# What the task asks
Can you turn the lines starting at the one containing "Task: Click the gratuity" and ending at the final line into a numbered list, with blank lines skipped and the pictures left out?

╭─ Record set

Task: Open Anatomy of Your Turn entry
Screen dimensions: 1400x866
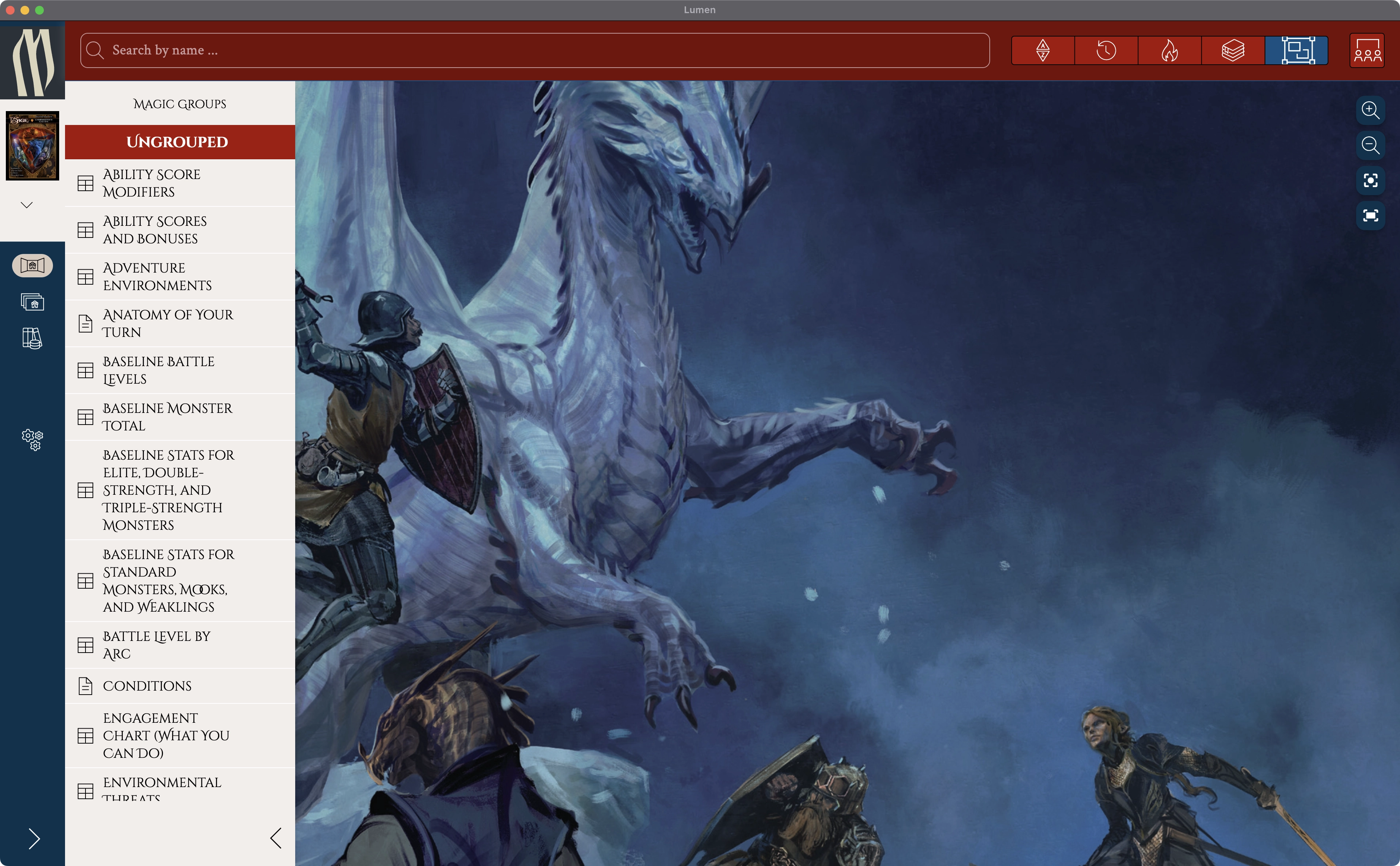Action: coord(168,323)
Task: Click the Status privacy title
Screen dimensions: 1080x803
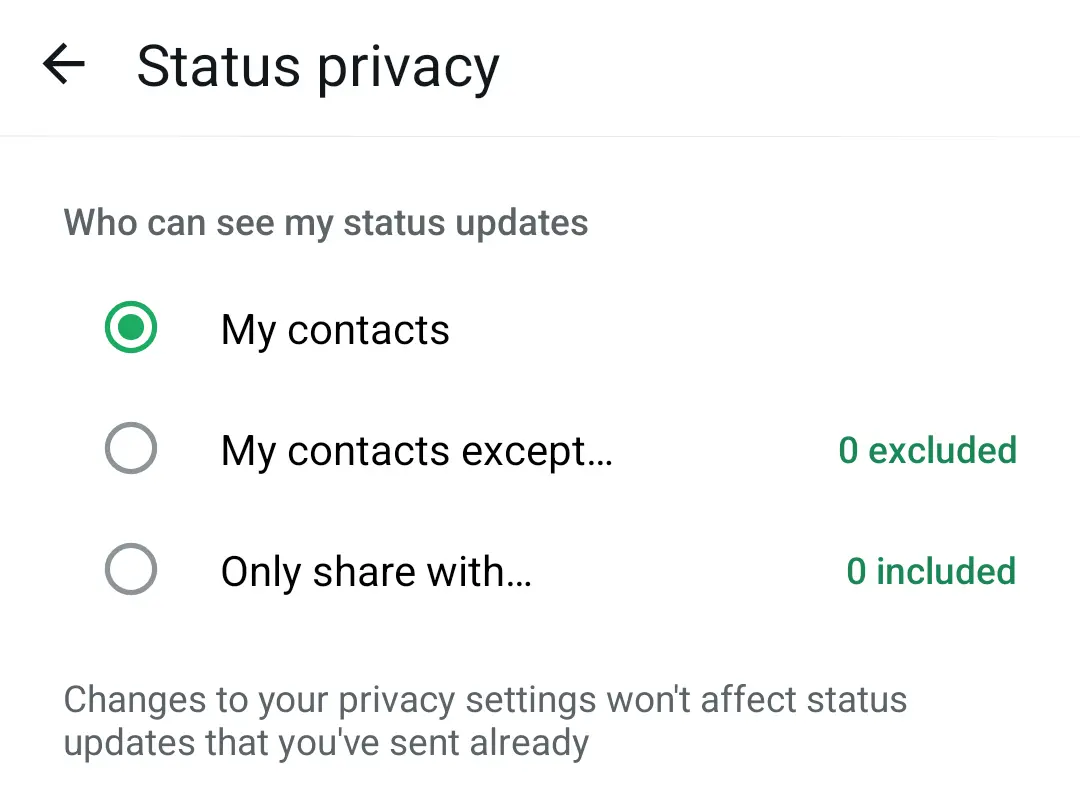Action: (318, 66)
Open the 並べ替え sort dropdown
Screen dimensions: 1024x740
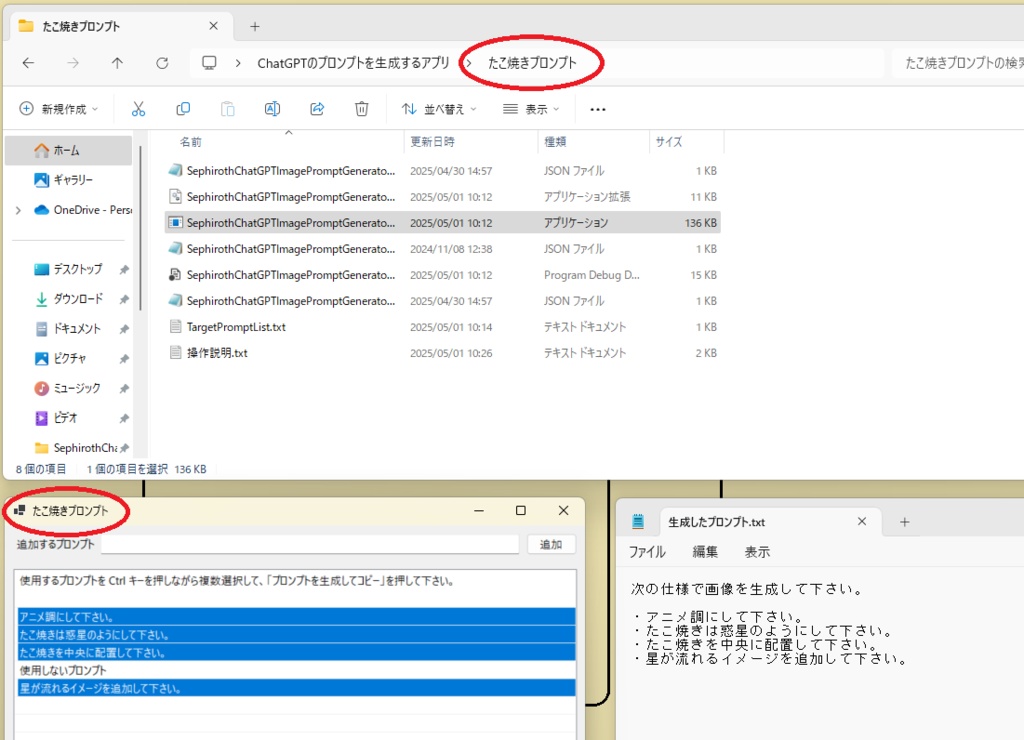point(442,108)
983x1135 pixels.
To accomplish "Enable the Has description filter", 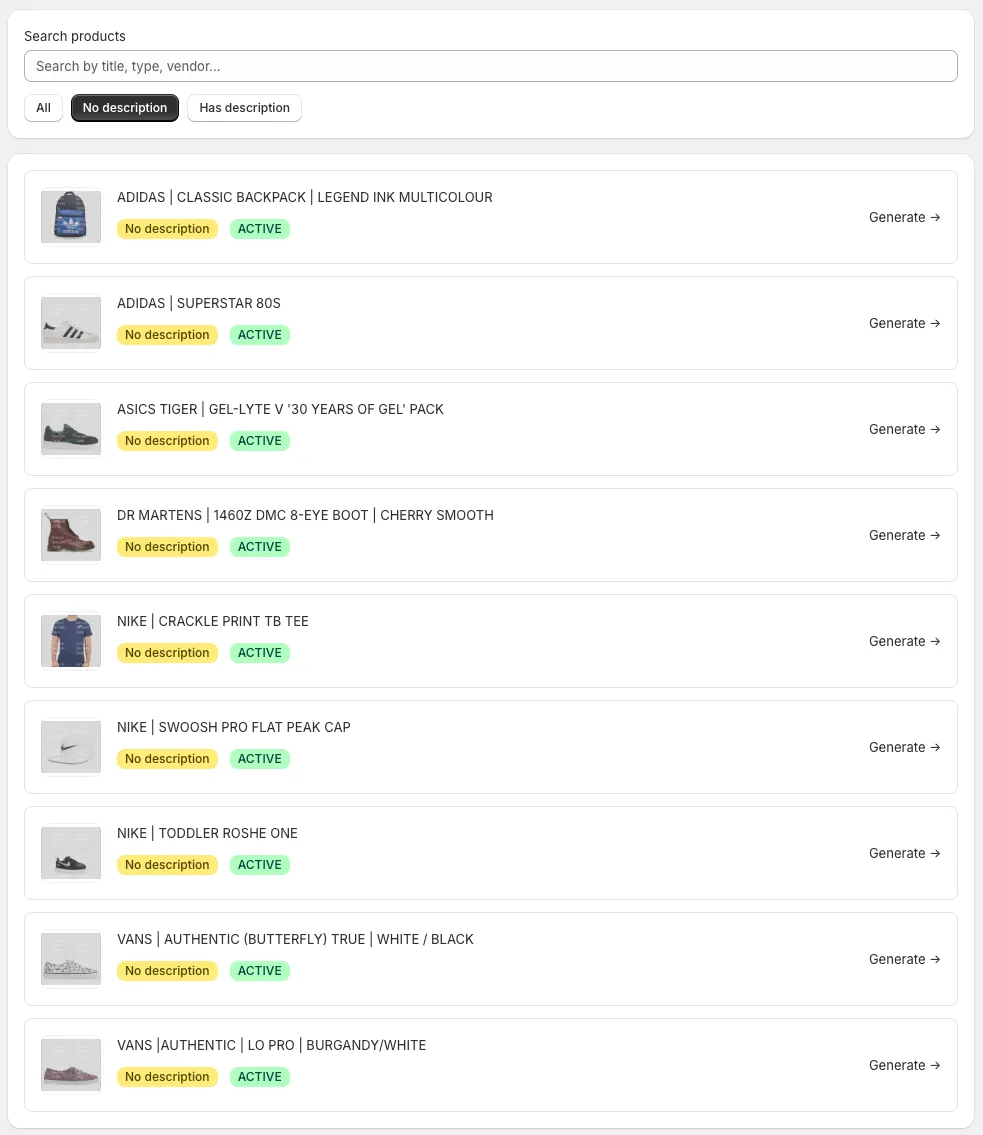I will [x=244, y=107].
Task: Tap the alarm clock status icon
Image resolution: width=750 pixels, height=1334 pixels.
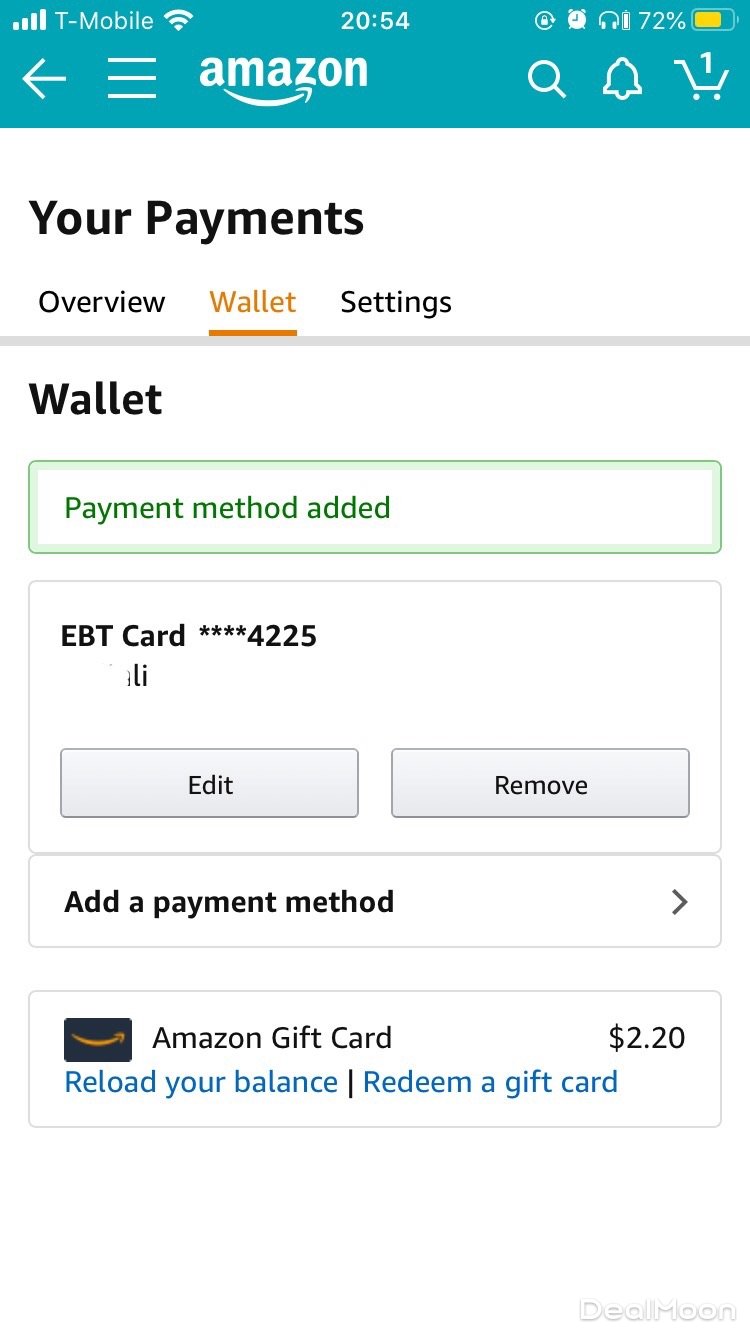Action: pyautogui.click(x=577, y=20)
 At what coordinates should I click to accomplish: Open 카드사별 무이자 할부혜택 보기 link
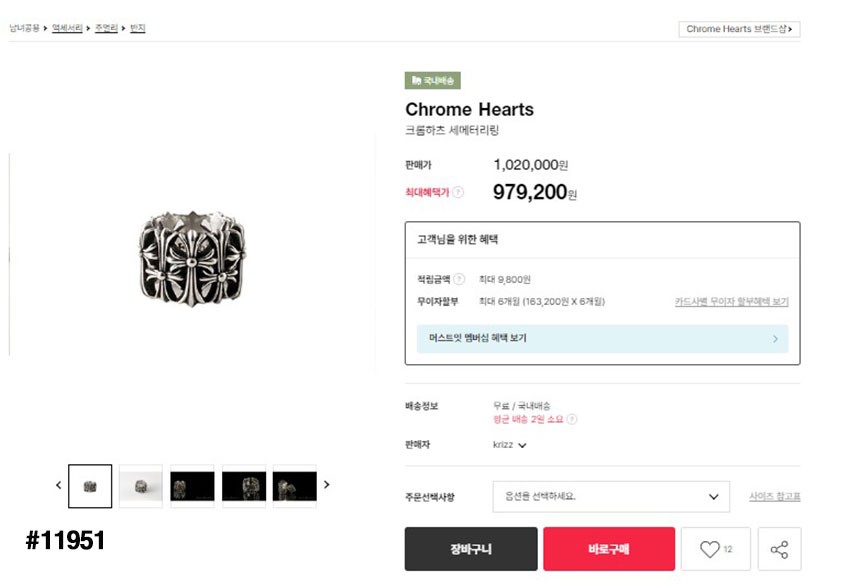[731, 302]
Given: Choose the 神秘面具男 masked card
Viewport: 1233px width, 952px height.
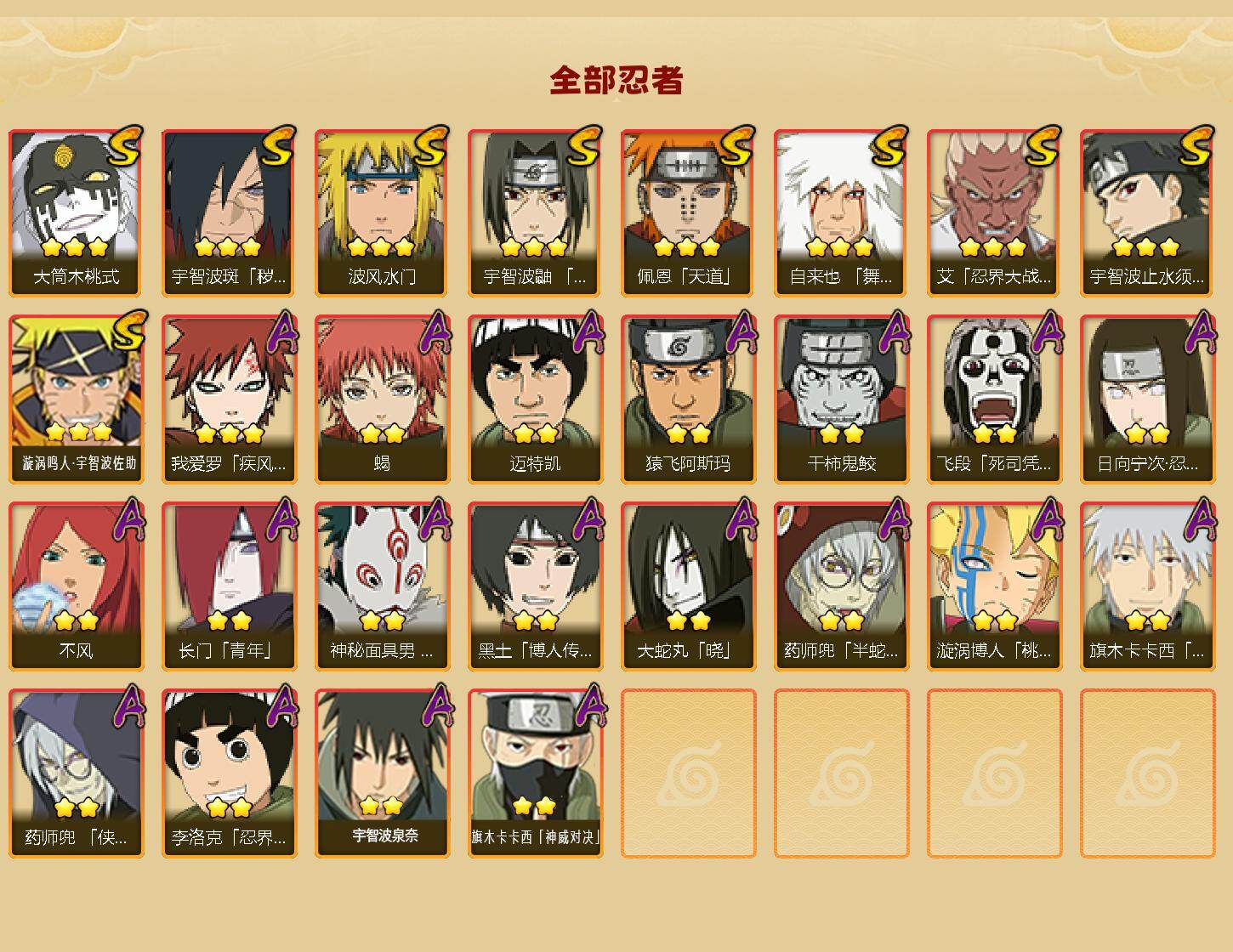Looking at the screenshot, I should pos(383,586).
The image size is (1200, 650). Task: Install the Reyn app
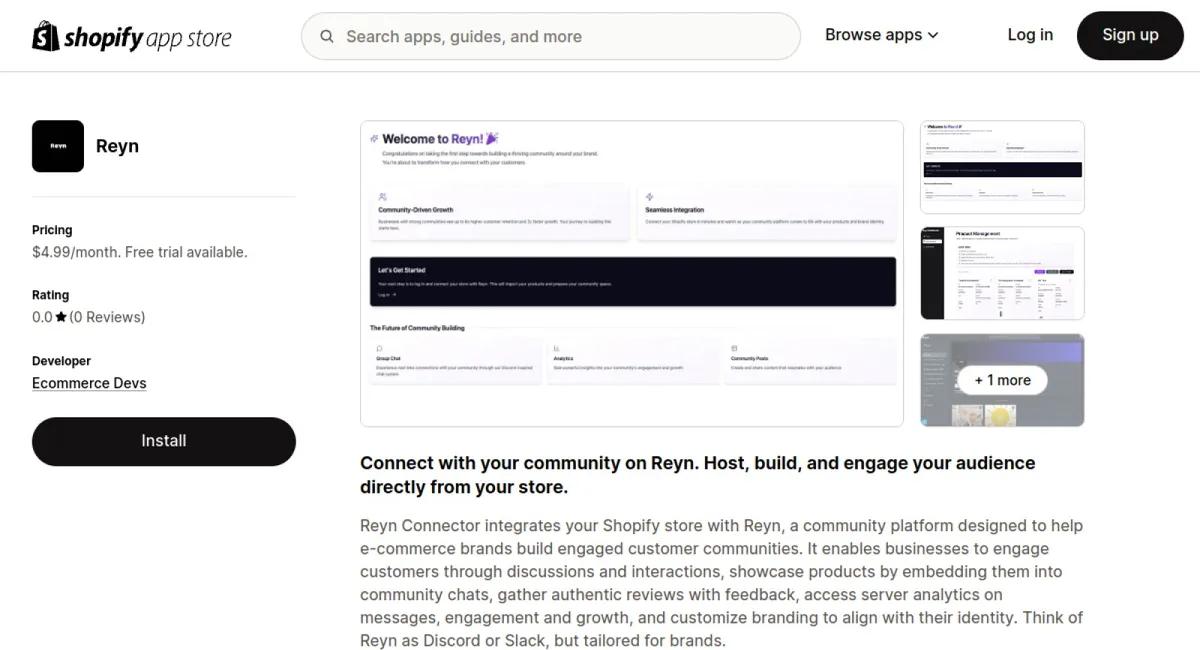point(163,441)
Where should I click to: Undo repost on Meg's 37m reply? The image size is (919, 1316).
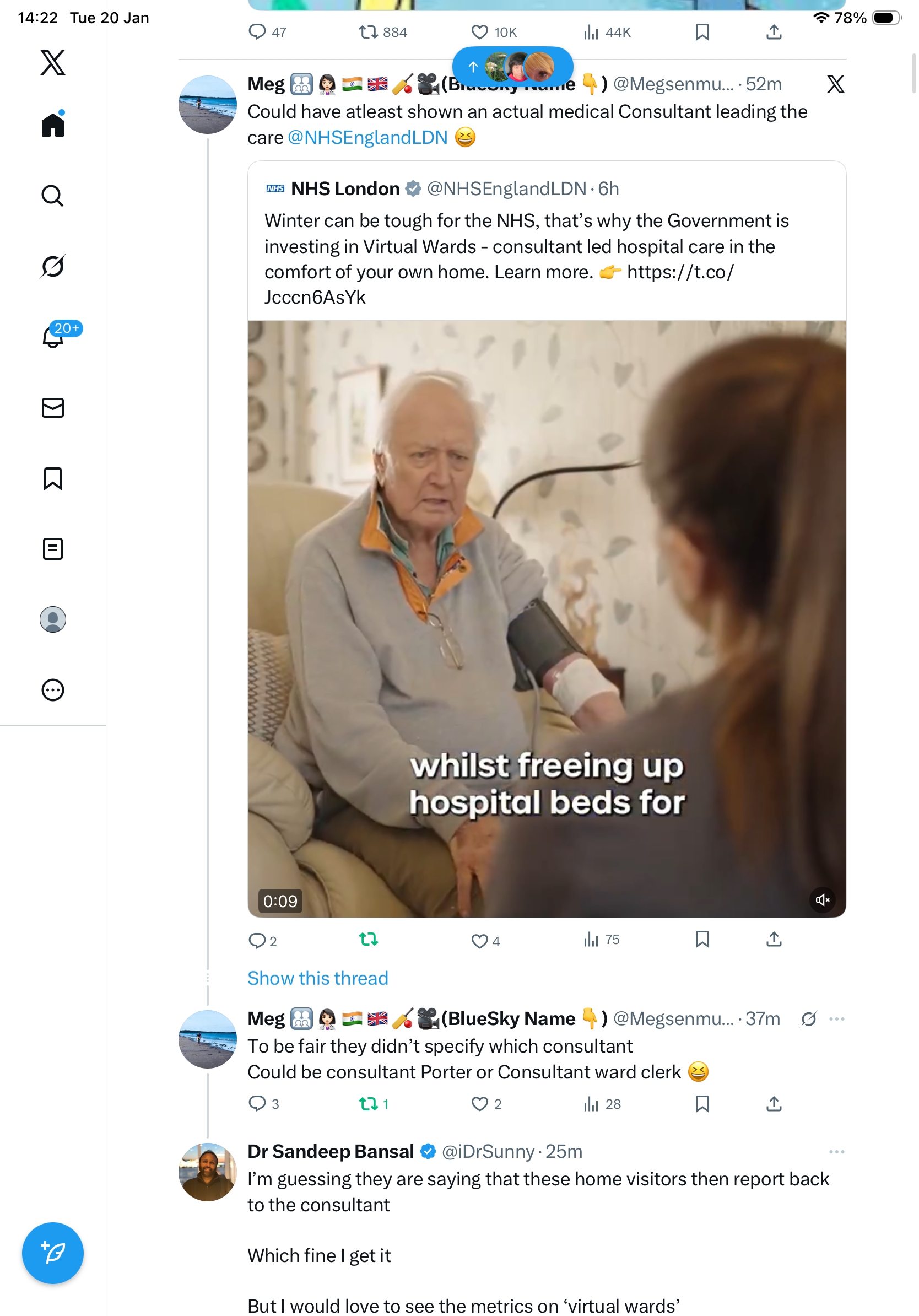pos(368,1103)
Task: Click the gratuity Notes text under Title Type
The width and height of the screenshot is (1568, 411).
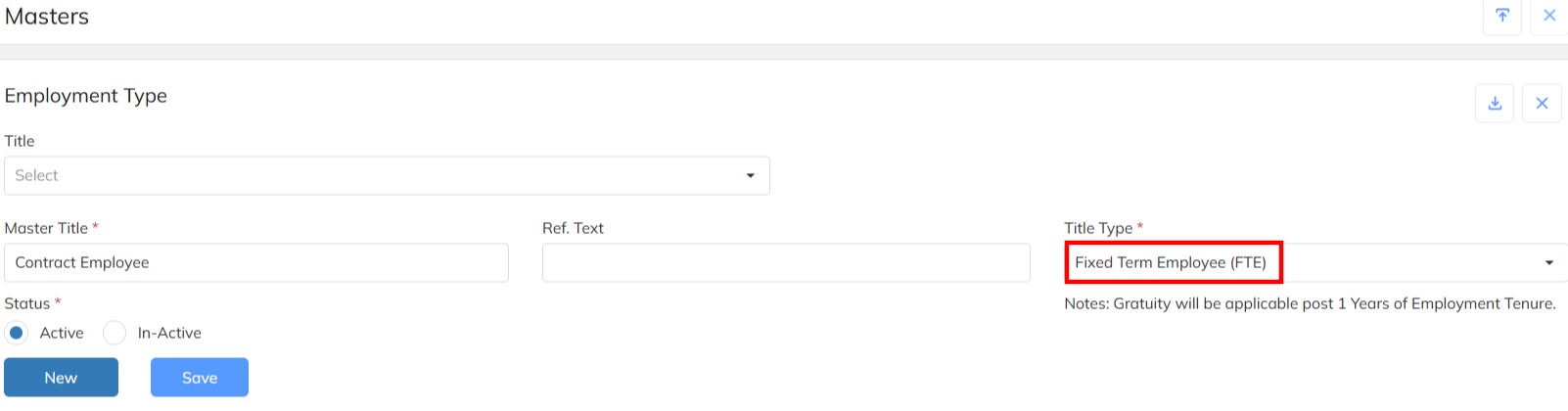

╰─

# Written solution
1. Task: Click the gratuity Notes text under Title Type
2. The width and height of the screenshot is (1568, 411).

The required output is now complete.